• **What needs to be done**: Rewrite the records from the one containing "817-330-4442 (575, 30)" through the one containing "Upholstery (248, 346)", replacing "Carpet Cleaning" with "Rug Cleaning" and changing nothing else.

# # # # # # #

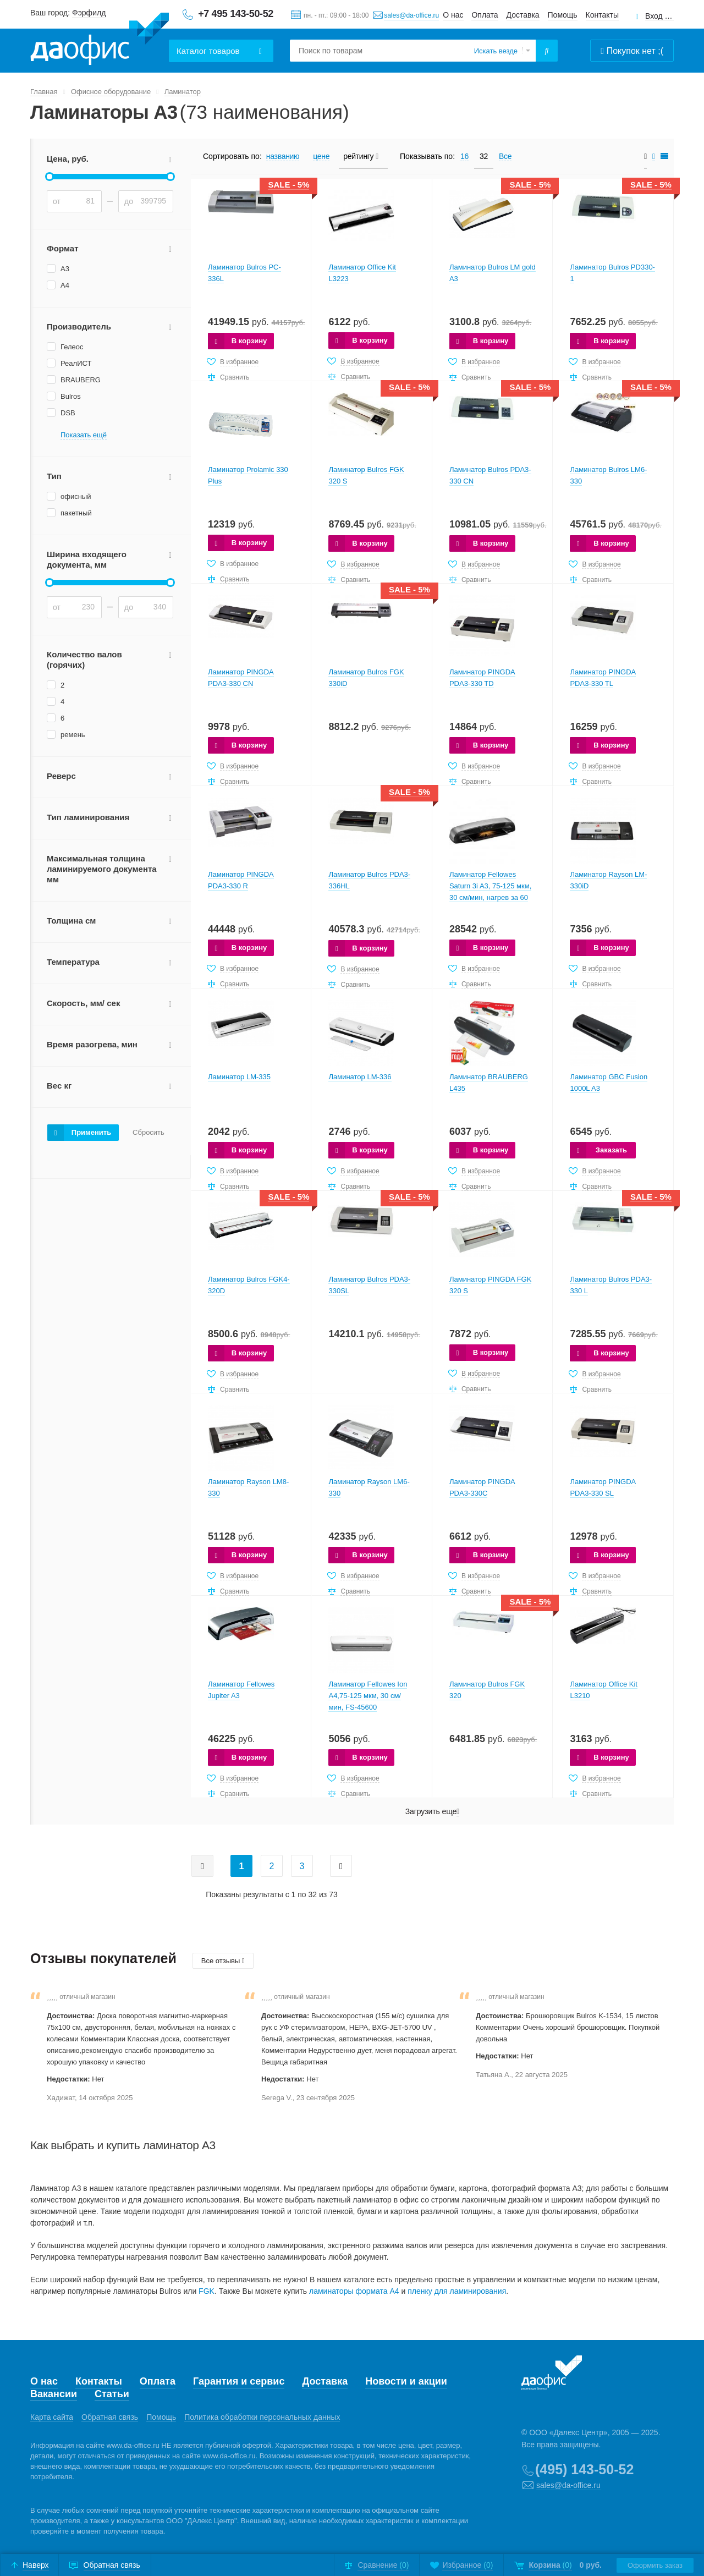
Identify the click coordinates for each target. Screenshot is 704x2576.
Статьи (112, 2393)
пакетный (76, 513)
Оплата (484, 14)
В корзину (249, 341)
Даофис (99, 39)
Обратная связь (109, 2417)
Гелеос (72, 347)
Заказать (611, 1150)
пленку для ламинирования (457, 2291)
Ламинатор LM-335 (239, 1077)
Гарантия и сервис (238, 2381)
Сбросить (148, 1132)
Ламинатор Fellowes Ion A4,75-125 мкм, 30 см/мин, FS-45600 (367, 1695)
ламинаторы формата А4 (354, 2291)
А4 (65, 285)
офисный (76, 496)
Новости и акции (406, 2381)
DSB (68, 413)
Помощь (563, 14)
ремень (73, 734)
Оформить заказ (655, 2565)
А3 (65, 269)
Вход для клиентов (659, 16)
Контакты (602, 14)
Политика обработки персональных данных (262, 2417)
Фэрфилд (89, 12)
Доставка (523, 14)
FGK (207, 2291)
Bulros (71, 396)
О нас (453, 14)
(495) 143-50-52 (584, 2469)
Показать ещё (84, 435)
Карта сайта (51, 2417)
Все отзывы (223, 1961)
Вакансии (53, 2393)
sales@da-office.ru (411, 15)
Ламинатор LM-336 (359, 1077)
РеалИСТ (76, 363)
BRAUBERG (81, 380)
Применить (91, 1132)
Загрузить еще (432, 1811)
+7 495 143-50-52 (235, 13)
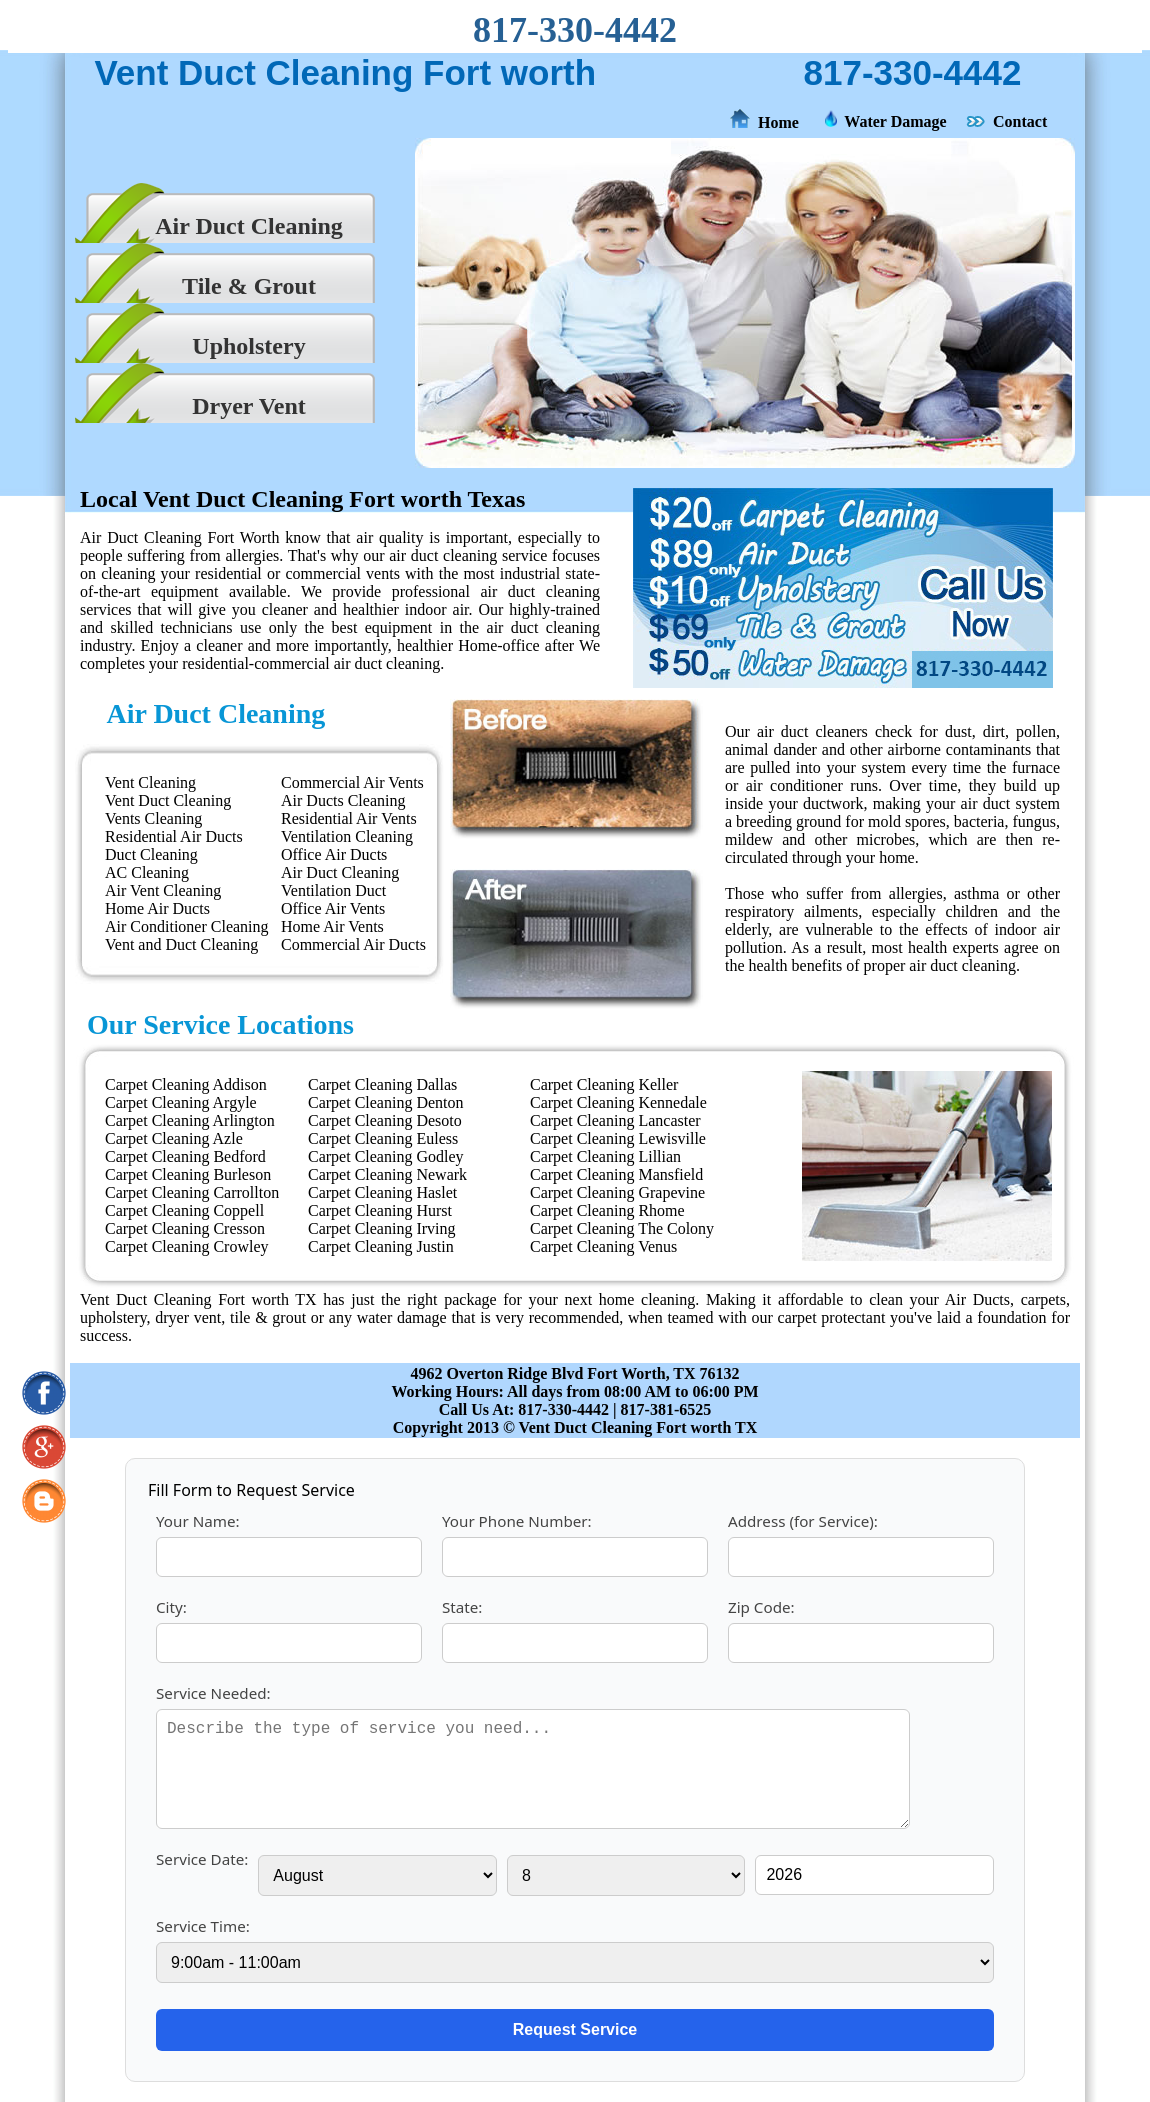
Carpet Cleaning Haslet (382, 1192)
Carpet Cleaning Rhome (607, 1210)
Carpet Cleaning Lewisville (618, 1138)
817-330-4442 (575, 30)
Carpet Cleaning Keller (604, 1084)
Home (778, 122)
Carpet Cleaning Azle (174, 1138)
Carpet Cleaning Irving (382, 1228)
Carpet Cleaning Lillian (605, 1156)
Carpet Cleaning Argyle (181, 1102)
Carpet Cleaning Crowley (187, 1246)
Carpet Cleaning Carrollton (192, 1192)
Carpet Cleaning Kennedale (618, 1102)
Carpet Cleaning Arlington (190, 1120)
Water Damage (895, 121)
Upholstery (248, 346)
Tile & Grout (249, 286)
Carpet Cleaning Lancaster (615, 1120)
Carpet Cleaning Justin (381, 1246)
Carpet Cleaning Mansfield (616, 1174)
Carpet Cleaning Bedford (185, 1156)
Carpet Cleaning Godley (386, 1156)
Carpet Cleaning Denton (386, 1102)
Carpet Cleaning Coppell (184, 1210)
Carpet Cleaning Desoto (385, 1120)
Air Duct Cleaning (249, 226)
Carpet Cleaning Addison (186, 1084)
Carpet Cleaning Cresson (185, 1228)
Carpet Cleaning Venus (603, 1246)
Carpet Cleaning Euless (383, 1138)
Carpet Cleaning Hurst (380, 1210)
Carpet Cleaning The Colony (622, 1228)
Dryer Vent (249, 406)
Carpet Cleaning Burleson (188, 1174)
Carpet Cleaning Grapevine (617, 1192)
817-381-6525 (666, 1409)
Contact (1020, 121)
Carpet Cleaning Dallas (382, 1084)
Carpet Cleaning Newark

# # # # # # #

• **Response**:
817-330-4442 (575, 30)
Rug Cleaning Keller (604, 1084)
Home (778, 122)
Rug Cleaning Azle (174, 1138)
Rug Cleaning Irving (382, 1228)
Rug Cleaning Lillian (605, 1156)
Rug Cleaning Argyle (181, 1102)
Rug Cleaning Crowley (187, 1246)
Rug Cleaning Carrollton (192, 1192)
Rug Cleaning Kennedale (618, 1102)
Rug Cleaning Arlington (190, 1120)
Water Damage (895, 121)
Upholstery (248, 346)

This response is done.